Problem statement = Convert every line of the listing below into a numbered list, leaving out the blank lines.

::: Data shown

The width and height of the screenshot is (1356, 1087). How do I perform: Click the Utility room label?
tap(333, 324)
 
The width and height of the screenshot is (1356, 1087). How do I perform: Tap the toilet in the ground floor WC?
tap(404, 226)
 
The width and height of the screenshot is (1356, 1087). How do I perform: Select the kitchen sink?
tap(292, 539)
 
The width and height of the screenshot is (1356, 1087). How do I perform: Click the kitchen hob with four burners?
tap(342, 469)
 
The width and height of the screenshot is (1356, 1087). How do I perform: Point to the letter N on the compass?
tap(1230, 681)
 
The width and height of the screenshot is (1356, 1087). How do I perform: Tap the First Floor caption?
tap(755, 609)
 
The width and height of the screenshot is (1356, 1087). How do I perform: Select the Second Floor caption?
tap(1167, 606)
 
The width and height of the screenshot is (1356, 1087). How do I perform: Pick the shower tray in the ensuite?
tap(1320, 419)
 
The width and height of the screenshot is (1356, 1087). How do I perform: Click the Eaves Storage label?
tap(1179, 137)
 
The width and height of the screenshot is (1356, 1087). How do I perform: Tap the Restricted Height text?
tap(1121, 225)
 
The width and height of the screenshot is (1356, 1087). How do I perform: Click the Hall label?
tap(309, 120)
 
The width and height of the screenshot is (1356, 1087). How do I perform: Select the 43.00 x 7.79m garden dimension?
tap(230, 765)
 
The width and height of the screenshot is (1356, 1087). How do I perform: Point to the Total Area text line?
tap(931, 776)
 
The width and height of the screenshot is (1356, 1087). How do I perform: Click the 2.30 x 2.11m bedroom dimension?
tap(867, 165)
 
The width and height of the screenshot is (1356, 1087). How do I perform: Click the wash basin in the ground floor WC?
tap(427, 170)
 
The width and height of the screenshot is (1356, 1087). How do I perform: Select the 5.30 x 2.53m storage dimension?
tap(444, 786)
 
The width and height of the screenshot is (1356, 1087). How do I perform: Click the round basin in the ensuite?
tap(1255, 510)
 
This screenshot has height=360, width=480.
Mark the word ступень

::::::

Finished answer =
1. The width and height of the screenshot is (1356, 1087). How do I perform: Click the Utility room label?
2. tap(333, 324)
3. The width and height of the screenshot is (1356, 1087). How do I perform: Tap the toilet in the ground floor WC?
4. tap(404, 226)
5. The width and height of the screenshot is (1356, 1087). How do I perform: Select the kitchen sink?
6. tap(292, 539)
7. The width and height of the screenshot is (1356, 1087). How do I perform: Click the kitchen hob with four burners?
8. tap(342, 469)
9. The width and height of the screenshot is (1356, 1087). How do I perform: Point to the letter N on the compass?
10. tap(1230, 681)
11. The width and height of the screenshot is (1356, 1087). How do I perform: Tap the First Floor caption?
12. tap(755, 609)
13. The width and height of the screenshot is (1356, 1087). How do I perform: Select the Second Floor caption?
14. tap(1167, 606)
15. The width and height of the screenshot is (1356, 1087). How do I perform: Pick the shower tray in the ensuite?
16. tap(1320, 419)
17. The width and height of the screenshot is (1356, 1087). How do I perform: Click the Eaves Storage label?
18. tap(1179, 137)
19. The width and height of the screenshot is (1356, 1087). How do I perform: Tap the Restricted Height text?
20. tap(1121, 225)
21. The width and height of the screenshot is (1356, 1087). How do I perform: Click the Hall label?
22. tap(309, 120)
23. The width and height of the screenshot is (1356, 1087). How do I perform: Select the 43.00 x 7.79m garden dimension?
24. tap(230, 765)
25. The width and height of the screenshot is (1356, 1087). How do I perform: Point to the Total Area text line?
26. tap(931, 776)
27. The width and height of the screenshot is (1356, 1087). How do I perform: Click the 2.30 x 2.11m bedroom dimension?
28. tap(867, 165)
29. The width and height of the screenshot is (1356, 1087). How do I perform: Click the wash basin in the ground floor WC?
30. tap(427, 170)
31. The width and height of the screenshot is (1356, 1087). How do I perform: Select the 5.30 x 2.53m storage dimension?
32. tap(444, 786)
33. The width and height of the screenshot is (1356, 1087). How do I perform: Click the round basin in the ensuite?
34. tap(1255, 510)
35. This screenshot has height=360, width=480.
36. Mark the word ступень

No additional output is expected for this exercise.